A atriz foi presidente da Academia de Artes e Ciências Cinematográficas de Hollywood e fundadora da Hollywood Canteen. O Oscar ganhou sua designação oficial em 1935 e afirma-se que Bette o batizou. Quando encontrava-se em seu camarim e mostraram-lhe a estatueta, ela olhou para sua parte de trás e achou-a parecida com o traseiro de seu marido, Harmon Oscar Nelson. Bem, aqui está Oscar, sorriu a estrela, ao voltar para sua mesa, no banquete de gala da Academia. Seu marido franziu a sobrancelha, interrogando-a com o olhar. Mas o rumor dos aplausos tornava impossível qualquer comentário. Bette acabava de ser proclamada a melhor atriz do ano. Dei-lhe o teu nome, disse Bette quando serenou a onda de aplausos, não o acha encantador? Harmon, orgulhoso com a vitória da esposa, olhou com admiração a estatueta e murmurou: Muito prazer em conhecê-lo, Oscar! Existem outras versões a respeito do nome, mas esta é a mais conhecida.
Ao longo de 50 anos de carreira, e participação em mais de 100 filmes, Bette foi considerada a melhor, a mais perfeita e completa atriz que surgiu em Hollywood. Começou como ingênua, aceitou todos os papéis que lhe deram, sem nenhum protesto. Ela queria dominar a técnica do cinema - e dominou. Seu nome foi reconhecido como legítima estrela das telas ao personificar a garçonete Mildred, em Escravos do Desejo (Of Human Bondage), primeira versão do romance de Somerset Maugham, também com o título de Servidão Humana, rodado em 1934. Foi contemplada com dois Oscars de melhor atriz: o primeiro em 1935, com Perigosa (Dangerous), e o segundo em 1938, com Jezebel. Vivien Leigh, a Scarlet O'Hara de ...E o Vento Levou, perdeu o Oscar de melhor atriz em 1938 para Bette Davis. Entretanto, Bette desejava ardentemente ser a primeira atriz a ganhar três Oscars e passou o resto da vida tentando, mas Katharine Hepburn bateu esse recorde em 1968. Bette continuou filmando, nunca mais recebeu nenhuma premiação da Academia de Artes e Ciências até o fim de sua vida, mesmo depois que um derrame em 1984 paralisou metade de seu rosto. Apesar dos membros da Academia fingirem ignorar o nome de Bette, seus desempenhos eram tão impressionantes e admiráveis que as indicações eram uma constante. Hollywood poderia ter lhe dado mais vezes o prêmio, a Academia teria ficado engrandecida por isso.

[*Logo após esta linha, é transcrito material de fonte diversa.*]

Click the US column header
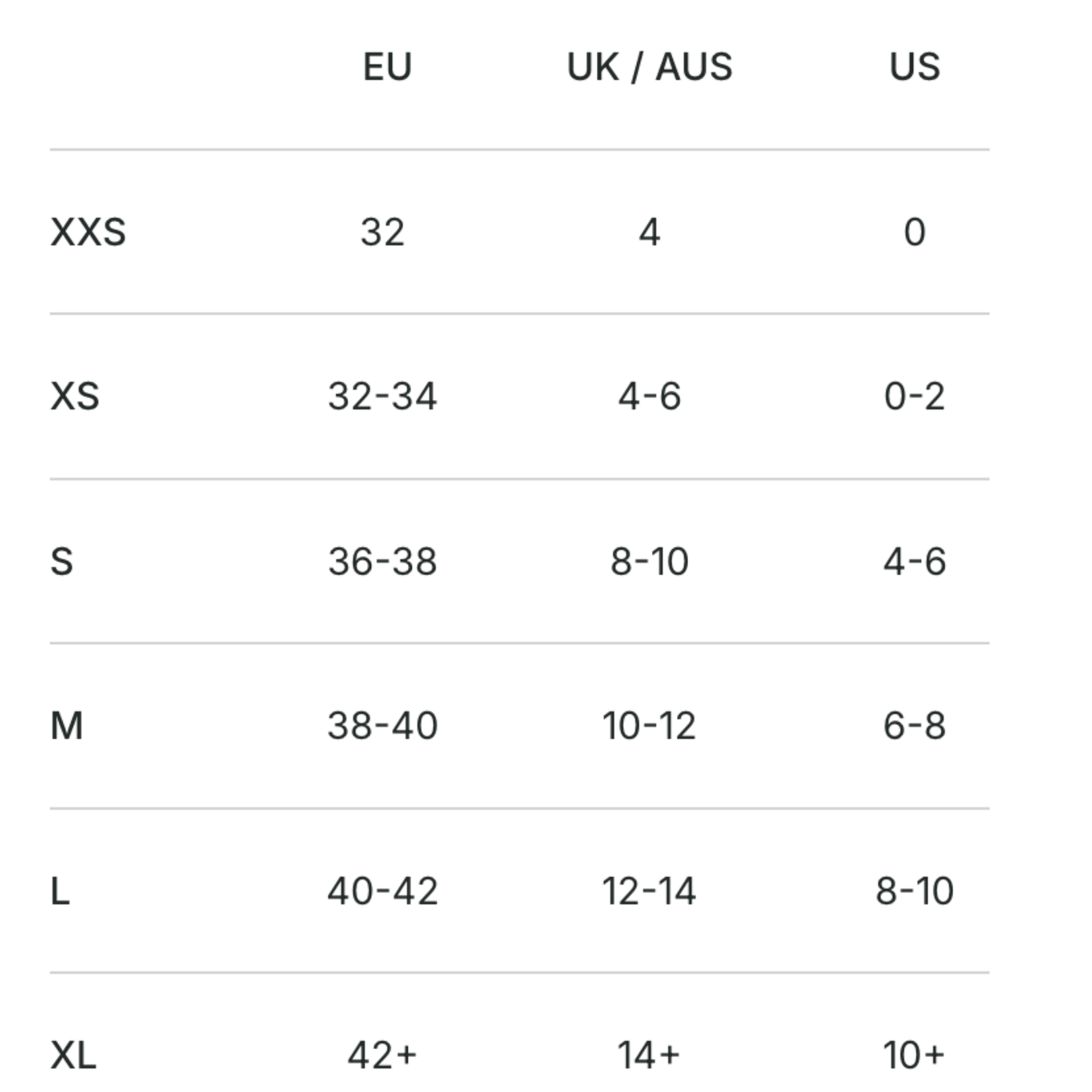 pos(914,67)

Mas a velhice e a doença não conseguiram eliminar o brilho de seus olhos, transformado em tema de música por Kim Carnes: Bette Davis' Eyes. Em 1962, seu ostracismo era tal que a estrela se viu obrigada a colocar um anuncio no jornal onde mencionava atriz desempregada oferece-se para trabalhar. O resultado foi sua memorável participação em O que Terá Acontecido a Baby Jane? (What Ever Happened to Baby Jane?), ao lado da arqui-rival Joan Crawford. Ela culpou Joan por não ter ganhado seu terceiro Oscar, alegando que a atriz fez um movimento político em Hollywood contra sua atuação. Bette casou-se quatro vezes e adotou duas crianças. Em 1985, Barbara Davis Hyman, filha da atriz, publicou sua biografia ao lado da mãe, onde a descreve como uma mulher egocêntrica, dominadora e altamente neurótica. Na capa do livro, denominado My Mother's Keeper refere-se à biografia como um inocente retrato de sua famosa mãe. Bette Davis faleceu aos 81 anos, em 6 de outubro de 1989.